Solo Exhibition at Grahamstown National Arts Festival
in the Trinity Hall.
From 29 June to 10 July 2016
Bretten - Anne Moolman
Synopsis
Motivation
The fragmentation of land due to human impact and territorial positioning is a global phenomenon. The intensity of fragmentation has become exponential due to the growth of the population and the critical need for food production.

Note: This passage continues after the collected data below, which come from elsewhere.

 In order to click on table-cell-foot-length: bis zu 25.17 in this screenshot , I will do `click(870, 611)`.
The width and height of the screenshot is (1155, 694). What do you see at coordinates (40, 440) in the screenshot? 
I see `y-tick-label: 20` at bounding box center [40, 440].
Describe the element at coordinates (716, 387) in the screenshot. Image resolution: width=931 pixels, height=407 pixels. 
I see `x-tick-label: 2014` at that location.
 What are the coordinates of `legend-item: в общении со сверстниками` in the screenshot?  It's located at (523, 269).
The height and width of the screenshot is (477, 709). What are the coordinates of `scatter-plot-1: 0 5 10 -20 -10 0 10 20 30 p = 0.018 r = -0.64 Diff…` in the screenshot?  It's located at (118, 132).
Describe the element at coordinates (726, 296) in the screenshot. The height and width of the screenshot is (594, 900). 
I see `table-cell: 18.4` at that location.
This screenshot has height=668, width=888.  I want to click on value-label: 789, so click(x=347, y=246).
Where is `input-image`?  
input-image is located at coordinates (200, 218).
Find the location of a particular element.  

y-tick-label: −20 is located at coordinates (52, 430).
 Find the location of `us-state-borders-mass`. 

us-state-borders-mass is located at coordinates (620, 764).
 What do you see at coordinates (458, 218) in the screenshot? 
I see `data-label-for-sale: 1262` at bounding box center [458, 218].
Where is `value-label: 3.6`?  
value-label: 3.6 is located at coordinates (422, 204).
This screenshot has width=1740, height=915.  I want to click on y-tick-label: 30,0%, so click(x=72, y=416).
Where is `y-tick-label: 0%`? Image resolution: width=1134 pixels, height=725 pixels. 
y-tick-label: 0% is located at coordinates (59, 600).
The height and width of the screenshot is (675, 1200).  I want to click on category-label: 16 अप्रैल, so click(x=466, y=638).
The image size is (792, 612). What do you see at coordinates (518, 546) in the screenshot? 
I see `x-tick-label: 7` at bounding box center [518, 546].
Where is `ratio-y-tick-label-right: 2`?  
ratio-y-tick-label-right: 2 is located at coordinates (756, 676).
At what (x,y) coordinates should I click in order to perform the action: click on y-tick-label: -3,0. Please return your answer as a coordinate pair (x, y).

The only areas of the landscape that have not been fragmented by humans are remote, inhospitable or infertile. Juxtaposition exists between pockets of intense human activity, and that which humans feel is either out of reach or not worth the effort. This leaves small areas of the natural environment which are in threat of being denuded by humans in the future as the natural resources become less.
Visual Process
The perception of the landscape in the history of South African landscape painting has largely been from eye level, with the horizon line being a dominant component of the picture plane. Foregoing the horizon line the landscape talks of endless land mass and veers more towards abstraction and perceptual diversity for the viewer.
The mark-making process aspires towards speaking the language of visual diversity within the fragmentation of land, and is thus non-representational: an interpretative, abstracted mark, deconstructed and distilled from the representational world. The artworks are inspired by memory, experiences and visual imaginative perception.
Reasoning
Although my concerns for the natural environment are real and it troubles me that humans are so flippant regarding their main resource of life, I cannot divorce myself, as an artist, from the bounty of colour, texture and aesthetic appeal of what I see in fragments of land.